I'm switching it back to low and will see what happens. I should in theory be able to return this to Amazon, so maybe I'll buy a new one and return. Oye.
 
Seconding the diagnosis of ostreopsis based on your pictures. I won't stop you from having an excuse to get a better microscope, but I'd say those are good enough for a diagnosis.

Are your nitrate and phosphate detectable? If so, I'd feed heavier to raise them, plumb in a UV, and dose bacteria (microbacter 7 or similar) directly in the sand to compete, with a 3 or 4 day blackout for good measure.
 
From the doc you sent, and quick reading, it looks like it's osteoporosis, which the UV should be helping with. I probably screwed myself there by getting an underpowered one and also I stupidly flipped the pump on it to high.

I'm switching it back to low and will see what happens. I should in theory be able to return this to Amazon, so maybe I'll buy a new one and return. Oye.

What size did you get? You should just be able to slow down flow to help you with your problem (as long as you’ll get at least ~1.5x tank turnover through the UV every hour).
 
Looks like ostreposis. Do they look like they’re spinning on an imaginary axis? That’s a tell tale sign of otreposis.
I did another round and I saw them moving this time. They definitely were spinning at times during movement.
What size did you get? You should just be able to slow down flow to help you with your problem (as long as you’ll get at least ~1.5x tank turnover through the UV every hour).
Reefer 170 which in theory is up to 43gallons, but I have no idea if they calculate that based on actual water levels of the sump and tank or by doing it based on theoretical max volume. Let's just say 40gal erring on the high side.

The UV I got is an in tank, with filter, unit. An aqua top, rated at 7w. I'm currently running it at it's lowest flow to maximize time under light, and it's in my display looking ugly AF. My intention was to run it until things stabilized, then move it into the sump, then eventually turn it off.


Seconding the diagnosis of ostreopsis based on your pictures. I won't stop you from having an excuse to get a better microscope, but I'd say those are good enough for a diagnosis.

Are your nitrate and phosphate detectable? If so, I'd feed heavier to raise them, plumb in a UV, and dose bacteria (microbacter 7 or similar) directly in the sand to compete, with a 3 or 4 day blackout for good measure.
Nitrates and phosphates are quite low. I've killed my fuge and have phosphate and nitrates being dosed through my ATO water to try and slowly raise things up.

I'll be honest though, as much as I have myself trumpeted the "feed more", "raise numbers" mantra, I've been starting to really have trouble buying it. The logic doesn't make sense to me when I try and really think it through.

In my head I'm thinking of that rabbits and foxes differential equations problem. More rabbits lead to more foxes because they get eaten, more foxes lead to less rabbits because they eat more. Eventually the system stabilizes. That seems like the theory behind feed more.

However, that doesn't make sense to me here, because that theoretical balance point would seemingly be at nutrient levels going to 0. If the nutrient levels are non zero, or increasing because you're feeding more, you're feeding all those things including the dinos, so it should make dinos worse. It's not a zero sum situation, it's one where everything should be getting worse.

More simply, if algae and dinos both consume the same things, and those things aren't 0, why wouldn't both continue multiplying? Is there a theory that algae are eating the dinos, or something else is? Thoughts?

However along these lines I am trying to reduce my carbon additions to my tank, under the assumption dinos consume carbon but algae don't (I read that somewhere). Because of that I'm currently switching off All For Reef over to 2-part, and that's why I'm dosing nitrates and phosphates versus overfeeding.
 
Part of the equation is coral. My understanding is coral will uptake some of those nutrients. The issue is, as nutrients go to zero, dinos are more capable of thriving than the starving corals are. Dinos multiply, corals wither.

One of the thought processes for fighting dinos is to build up everything else (bacteria, microfauna, algae, corals) so they outcompete dinos.

• **Saved data entries**:
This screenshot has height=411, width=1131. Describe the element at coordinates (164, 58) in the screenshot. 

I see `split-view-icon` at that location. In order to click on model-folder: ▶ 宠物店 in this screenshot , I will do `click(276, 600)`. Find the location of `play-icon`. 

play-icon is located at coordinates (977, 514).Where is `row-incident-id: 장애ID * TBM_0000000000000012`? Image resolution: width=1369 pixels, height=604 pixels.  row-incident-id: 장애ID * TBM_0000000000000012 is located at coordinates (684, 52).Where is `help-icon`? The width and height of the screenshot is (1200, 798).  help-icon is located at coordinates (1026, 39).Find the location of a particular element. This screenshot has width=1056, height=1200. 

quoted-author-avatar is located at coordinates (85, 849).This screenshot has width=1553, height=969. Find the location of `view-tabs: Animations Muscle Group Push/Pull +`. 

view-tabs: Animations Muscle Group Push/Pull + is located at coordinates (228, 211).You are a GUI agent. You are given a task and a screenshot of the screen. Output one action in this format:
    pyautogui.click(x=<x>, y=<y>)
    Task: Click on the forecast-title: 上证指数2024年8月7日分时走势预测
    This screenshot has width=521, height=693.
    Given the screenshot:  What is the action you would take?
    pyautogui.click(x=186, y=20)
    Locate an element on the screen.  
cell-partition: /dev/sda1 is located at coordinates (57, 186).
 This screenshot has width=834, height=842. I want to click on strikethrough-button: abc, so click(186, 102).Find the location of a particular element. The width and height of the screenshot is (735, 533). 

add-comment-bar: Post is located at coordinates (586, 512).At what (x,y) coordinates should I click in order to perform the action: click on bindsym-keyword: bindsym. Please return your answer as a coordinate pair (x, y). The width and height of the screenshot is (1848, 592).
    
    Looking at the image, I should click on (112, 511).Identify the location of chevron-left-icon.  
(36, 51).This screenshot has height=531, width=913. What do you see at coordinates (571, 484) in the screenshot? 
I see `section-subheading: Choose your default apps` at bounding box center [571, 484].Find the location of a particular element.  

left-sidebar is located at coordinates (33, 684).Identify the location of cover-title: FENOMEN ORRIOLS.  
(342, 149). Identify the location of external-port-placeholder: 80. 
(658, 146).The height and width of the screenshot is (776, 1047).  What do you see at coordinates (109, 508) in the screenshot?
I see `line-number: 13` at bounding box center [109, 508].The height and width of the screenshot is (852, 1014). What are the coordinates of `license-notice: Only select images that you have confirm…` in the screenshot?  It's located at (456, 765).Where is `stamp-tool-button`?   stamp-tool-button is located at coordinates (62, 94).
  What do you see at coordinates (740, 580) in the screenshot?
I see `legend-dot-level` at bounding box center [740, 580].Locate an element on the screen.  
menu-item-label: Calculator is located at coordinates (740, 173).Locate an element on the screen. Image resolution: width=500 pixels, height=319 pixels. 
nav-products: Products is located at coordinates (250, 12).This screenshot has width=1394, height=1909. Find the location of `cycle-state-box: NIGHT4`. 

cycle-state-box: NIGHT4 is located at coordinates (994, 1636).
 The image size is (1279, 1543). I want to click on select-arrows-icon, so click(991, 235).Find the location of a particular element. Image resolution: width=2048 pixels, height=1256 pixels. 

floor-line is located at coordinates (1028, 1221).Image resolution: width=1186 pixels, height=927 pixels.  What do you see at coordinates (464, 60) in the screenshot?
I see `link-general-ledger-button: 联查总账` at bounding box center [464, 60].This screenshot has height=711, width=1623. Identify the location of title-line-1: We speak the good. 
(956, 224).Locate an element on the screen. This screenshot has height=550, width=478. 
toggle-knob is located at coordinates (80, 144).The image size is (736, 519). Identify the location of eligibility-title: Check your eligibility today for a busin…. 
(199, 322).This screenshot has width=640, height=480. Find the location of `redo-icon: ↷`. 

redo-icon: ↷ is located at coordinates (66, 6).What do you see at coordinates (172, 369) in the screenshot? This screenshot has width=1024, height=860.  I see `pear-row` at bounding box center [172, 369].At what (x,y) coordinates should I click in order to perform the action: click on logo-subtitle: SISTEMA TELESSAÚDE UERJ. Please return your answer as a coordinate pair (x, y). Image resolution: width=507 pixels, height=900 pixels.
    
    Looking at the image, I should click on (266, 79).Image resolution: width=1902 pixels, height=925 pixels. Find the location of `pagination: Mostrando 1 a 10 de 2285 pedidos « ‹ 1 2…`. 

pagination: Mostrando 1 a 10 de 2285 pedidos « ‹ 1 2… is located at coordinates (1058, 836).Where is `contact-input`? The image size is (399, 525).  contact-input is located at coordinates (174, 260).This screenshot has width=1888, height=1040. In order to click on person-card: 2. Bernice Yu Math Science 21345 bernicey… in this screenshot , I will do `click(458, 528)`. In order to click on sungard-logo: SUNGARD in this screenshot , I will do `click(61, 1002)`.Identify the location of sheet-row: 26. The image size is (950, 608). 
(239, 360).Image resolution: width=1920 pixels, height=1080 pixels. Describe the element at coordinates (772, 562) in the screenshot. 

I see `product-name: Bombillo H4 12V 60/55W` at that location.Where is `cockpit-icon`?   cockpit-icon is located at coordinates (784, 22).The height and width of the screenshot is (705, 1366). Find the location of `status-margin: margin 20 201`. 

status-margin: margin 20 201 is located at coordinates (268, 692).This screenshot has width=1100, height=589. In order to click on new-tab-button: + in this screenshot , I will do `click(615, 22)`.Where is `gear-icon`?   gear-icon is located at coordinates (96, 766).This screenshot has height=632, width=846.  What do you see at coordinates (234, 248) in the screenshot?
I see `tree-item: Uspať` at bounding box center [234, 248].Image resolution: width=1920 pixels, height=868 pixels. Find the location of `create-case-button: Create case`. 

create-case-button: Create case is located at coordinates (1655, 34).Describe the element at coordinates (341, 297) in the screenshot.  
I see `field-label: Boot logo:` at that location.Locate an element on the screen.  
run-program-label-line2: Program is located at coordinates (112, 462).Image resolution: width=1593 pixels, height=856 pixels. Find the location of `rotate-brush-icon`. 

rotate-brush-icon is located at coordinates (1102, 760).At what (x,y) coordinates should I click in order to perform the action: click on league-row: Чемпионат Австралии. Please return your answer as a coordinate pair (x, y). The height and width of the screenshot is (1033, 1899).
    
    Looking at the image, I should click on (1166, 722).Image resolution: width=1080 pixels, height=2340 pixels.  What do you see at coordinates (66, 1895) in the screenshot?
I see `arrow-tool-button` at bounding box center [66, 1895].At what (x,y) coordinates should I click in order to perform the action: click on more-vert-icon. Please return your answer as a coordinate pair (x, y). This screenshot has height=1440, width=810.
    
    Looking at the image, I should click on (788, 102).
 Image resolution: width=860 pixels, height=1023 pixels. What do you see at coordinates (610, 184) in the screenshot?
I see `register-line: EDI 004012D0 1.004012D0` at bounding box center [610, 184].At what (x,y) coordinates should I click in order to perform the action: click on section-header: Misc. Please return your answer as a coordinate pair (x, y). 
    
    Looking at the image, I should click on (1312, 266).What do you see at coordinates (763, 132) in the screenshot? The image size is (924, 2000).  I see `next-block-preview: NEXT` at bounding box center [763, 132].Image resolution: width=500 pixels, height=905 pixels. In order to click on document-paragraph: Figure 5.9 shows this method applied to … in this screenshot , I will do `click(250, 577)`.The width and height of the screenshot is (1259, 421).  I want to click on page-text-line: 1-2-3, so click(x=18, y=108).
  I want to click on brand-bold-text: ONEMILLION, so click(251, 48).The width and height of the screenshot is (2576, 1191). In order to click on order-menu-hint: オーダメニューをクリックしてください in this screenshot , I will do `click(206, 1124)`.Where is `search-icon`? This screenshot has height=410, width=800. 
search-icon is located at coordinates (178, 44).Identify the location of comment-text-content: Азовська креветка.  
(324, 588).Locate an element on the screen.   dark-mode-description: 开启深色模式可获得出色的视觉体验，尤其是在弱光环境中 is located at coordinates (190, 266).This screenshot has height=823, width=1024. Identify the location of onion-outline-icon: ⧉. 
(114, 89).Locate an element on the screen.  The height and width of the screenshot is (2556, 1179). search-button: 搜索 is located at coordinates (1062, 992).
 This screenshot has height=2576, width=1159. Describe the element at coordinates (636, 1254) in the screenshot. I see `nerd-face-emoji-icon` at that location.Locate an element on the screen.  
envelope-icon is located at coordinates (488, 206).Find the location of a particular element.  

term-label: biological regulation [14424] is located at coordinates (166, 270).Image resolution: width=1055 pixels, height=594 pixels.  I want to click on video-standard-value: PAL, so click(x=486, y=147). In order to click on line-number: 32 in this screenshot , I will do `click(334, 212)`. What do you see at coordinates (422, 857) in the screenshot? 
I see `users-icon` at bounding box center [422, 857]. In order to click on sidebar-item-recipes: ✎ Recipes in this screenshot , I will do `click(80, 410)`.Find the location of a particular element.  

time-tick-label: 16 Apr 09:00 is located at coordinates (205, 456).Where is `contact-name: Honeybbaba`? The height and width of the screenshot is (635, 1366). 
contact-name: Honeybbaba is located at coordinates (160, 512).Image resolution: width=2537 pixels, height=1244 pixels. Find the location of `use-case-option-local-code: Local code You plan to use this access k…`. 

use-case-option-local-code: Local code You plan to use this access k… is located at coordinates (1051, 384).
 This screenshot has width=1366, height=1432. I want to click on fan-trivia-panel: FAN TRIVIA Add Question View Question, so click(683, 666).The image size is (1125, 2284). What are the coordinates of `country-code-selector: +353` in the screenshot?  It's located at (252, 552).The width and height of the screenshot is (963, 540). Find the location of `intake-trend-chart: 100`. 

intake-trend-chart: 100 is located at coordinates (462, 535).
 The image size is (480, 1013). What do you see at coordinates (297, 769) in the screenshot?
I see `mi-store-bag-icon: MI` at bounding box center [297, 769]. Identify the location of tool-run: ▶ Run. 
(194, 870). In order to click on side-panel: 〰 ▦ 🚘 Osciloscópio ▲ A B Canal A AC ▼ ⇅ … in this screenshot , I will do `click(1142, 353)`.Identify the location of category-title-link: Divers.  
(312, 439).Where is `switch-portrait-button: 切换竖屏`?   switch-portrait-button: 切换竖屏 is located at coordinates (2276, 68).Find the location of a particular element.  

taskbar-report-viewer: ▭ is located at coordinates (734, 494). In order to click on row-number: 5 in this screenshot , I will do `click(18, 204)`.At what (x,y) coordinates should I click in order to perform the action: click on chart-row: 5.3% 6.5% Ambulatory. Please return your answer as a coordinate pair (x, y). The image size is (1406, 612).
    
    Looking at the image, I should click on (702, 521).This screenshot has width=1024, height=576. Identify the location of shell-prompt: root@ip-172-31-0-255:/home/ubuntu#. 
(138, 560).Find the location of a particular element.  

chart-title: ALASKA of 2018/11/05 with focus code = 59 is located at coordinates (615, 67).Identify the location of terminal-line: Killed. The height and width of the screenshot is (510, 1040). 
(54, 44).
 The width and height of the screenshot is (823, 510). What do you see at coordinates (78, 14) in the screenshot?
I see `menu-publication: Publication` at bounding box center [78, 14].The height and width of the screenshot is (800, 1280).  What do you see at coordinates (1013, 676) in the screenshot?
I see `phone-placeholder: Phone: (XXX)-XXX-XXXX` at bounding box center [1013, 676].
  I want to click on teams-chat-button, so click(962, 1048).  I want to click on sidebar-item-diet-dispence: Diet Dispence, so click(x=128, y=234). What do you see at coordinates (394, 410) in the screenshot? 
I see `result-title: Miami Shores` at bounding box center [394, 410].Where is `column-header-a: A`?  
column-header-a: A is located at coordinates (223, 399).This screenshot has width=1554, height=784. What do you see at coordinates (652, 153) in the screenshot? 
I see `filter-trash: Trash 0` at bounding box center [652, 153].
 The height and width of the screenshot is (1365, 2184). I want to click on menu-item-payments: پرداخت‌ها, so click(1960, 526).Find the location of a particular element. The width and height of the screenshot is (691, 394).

• **USING THE INFORMATION**:
1 > Reproduce everything in the reef tank thread from "The UV I got" down to "raise things up.", switching "display" to "main tank".
2 > According to the reef tank thread, which things should be built up so that they outcompete dinos?

• **SOLUTIONS**:
1 >
The UV I got is an in tank, with filter, unit. An aqua top, rated at 7w. I'm currently running it at it's lowest flow to maximize time under light, and it's in my main tank looking ugly AF. My intention was to run it until things stabilized, then move it into the sump, then eventually turn it off.


Seconding the diagnosis of ostreopsis based on your pictures. I won't stop you from having an excuse to get a better microscope, but I'd say those are good enough for a diagnosis.

Are your nitrate and phosphate detectable? If so, I'd feed heavier to raise them, plumb in a UV, and dose bacteria (microbacter 7 or similar) directly in the sand to compete, with a 3 or 4 day blackout for good measure.
Nitrates and phosphates are quite low. I've killed my fuge and have phosphate and nitrates being dosed through my ATO water to try and slowly raise things up.

2 > Bacteria, microfauna, algae, corals